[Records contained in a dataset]
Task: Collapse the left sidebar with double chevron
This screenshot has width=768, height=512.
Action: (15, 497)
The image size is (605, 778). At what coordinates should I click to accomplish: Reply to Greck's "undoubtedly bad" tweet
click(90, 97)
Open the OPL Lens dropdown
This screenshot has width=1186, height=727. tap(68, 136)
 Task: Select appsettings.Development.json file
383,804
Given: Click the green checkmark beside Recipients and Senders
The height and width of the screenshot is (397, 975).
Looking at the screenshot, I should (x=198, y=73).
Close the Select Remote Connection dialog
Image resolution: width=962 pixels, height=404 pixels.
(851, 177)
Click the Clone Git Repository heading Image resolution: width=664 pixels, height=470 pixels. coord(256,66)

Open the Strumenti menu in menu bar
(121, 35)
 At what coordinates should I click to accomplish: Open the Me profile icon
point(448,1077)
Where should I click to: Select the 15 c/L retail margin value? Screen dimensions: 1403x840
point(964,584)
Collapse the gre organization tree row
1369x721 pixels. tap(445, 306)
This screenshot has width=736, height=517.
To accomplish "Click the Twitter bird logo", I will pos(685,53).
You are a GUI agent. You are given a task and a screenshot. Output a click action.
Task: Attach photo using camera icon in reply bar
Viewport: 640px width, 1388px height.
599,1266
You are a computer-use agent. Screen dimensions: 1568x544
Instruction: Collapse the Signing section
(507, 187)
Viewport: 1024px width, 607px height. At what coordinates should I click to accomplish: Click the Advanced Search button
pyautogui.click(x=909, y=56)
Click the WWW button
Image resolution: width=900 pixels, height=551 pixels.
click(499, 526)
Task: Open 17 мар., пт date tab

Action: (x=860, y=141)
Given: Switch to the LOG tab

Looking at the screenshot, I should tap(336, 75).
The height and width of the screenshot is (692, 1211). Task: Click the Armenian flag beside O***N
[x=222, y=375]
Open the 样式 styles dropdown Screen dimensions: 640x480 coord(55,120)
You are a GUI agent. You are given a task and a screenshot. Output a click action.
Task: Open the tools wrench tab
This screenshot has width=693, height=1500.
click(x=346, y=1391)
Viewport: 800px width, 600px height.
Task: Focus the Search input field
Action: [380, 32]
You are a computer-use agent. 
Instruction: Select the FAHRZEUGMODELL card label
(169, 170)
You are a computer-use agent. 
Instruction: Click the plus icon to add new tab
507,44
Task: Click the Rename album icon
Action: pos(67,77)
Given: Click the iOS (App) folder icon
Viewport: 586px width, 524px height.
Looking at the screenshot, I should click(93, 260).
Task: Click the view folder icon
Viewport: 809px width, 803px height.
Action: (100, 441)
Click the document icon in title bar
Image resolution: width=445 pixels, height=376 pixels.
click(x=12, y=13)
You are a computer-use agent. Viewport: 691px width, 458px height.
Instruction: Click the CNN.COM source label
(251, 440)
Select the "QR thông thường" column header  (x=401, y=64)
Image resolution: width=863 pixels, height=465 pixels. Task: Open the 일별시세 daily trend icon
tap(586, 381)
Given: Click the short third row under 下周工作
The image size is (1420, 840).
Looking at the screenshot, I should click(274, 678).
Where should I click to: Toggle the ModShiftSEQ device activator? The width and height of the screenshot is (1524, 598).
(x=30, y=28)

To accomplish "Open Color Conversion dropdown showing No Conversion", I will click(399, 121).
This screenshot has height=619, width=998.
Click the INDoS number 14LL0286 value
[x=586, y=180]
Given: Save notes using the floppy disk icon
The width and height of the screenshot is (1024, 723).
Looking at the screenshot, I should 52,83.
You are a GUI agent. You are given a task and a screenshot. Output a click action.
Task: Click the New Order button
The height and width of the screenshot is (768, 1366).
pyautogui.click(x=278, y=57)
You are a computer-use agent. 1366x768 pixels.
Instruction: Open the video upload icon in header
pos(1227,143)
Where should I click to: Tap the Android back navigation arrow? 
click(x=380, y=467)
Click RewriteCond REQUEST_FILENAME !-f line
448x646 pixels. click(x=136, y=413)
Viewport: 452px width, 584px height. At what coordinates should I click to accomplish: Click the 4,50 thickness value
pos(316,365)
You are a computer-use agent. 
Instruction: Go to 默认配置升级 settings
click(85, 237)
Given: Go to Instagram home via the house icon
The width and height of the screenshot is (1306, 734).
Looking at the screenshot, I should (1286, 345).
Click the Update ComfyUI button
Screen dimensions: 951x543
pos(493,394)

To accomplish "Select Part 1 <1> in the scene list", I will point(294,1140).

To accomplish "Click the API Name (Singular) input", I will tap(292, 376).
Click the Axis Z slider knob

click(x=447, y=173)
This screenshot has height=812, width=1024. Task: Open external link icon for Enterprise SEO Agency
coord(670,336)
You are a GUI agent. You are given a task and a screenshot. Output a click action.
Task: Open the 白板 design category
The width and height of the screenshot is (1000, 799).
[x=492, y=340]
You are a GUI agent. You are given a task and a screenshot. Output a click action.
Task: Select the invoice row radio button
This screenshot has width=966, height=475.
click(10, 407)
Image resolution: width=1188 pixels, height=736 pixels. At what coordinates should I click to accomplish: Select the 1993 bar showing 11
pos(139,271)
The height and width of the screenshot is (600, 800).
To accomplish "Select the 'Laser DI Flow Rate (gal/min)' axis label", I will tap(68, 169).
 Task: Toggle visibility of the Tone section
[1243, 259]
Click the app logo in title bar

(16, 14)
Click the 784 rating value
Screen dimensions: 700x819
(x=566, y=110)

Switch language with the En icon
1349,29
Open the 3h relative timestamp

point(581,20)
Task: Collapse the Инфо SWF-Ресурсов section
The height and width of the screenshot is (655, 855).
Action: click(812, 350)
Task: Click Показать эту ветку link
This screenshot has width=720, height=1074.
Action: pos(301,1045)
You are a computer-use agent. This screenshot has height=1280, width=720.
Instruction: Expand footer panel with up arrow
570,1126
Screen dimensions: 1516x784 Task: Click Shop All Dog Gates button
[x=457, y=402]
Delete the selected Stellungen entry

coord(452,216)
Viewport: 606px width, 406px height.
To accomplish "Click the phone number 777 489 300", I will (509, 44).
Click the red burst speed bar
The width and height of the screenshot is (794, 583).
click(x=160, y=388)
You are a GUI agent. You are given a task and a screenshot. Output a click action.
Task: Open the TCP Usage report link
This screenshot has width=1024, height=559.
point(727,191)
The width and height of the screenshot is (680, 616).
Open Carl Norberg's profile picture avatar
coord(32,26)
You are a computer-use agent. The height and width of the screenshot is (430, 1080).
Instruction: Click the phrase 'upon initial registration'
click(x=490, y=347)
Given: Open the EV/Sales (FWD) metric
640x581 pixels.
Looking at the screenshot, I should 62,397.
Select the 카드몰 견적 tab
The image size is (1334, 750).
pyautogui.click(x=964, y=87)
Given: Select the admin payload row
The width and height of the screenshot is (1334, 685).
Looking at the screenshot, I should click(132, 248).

PROBLEM STATEMENT
Every line above from the line with "The height and width of the screenshot is (655, 855)." to the line with "You are a computer-use agent. The" is wanted, ends included; write them out exactly and add no other line.

ANSWER BOX
The height and width of the screenshot is (655, 855).
Action: click(812, 350)
Task: Click Показать эту ветку link
This screenshot has width=720, height=1074.
Action: pos(301,1045)
You are a computer-use agent. This screenshot has height=1280, width=720.
Instruction: Expand footer panel with up arrow
570,1126
Screen dimensions: 1516x784 Task: Click Shop All Dog Gates button
[x=457, y=402]
Delete the selected Stellungen entry

coord(452,216)
Viewport: 606px width, 406px height.
To accomplish "Click the phone number 777 489 300", I will (509, 44).
Click the red burst speed bar
The width and height of the screenshot is (794, 583).
click(x=160, y=388)
You are a GUI agent. You are given a task and a screenshot. Output a click action.
Task: Open the TCP Usage report link
This screenshot has width=1024, height=559.
point(727,191)
The width and height of the screenshot is (680, 616).
Open Carl Norberg's profile picture avatar
coord(32,26)
You are a computer-use agent. The height and width of the screenshot is (430, 1080).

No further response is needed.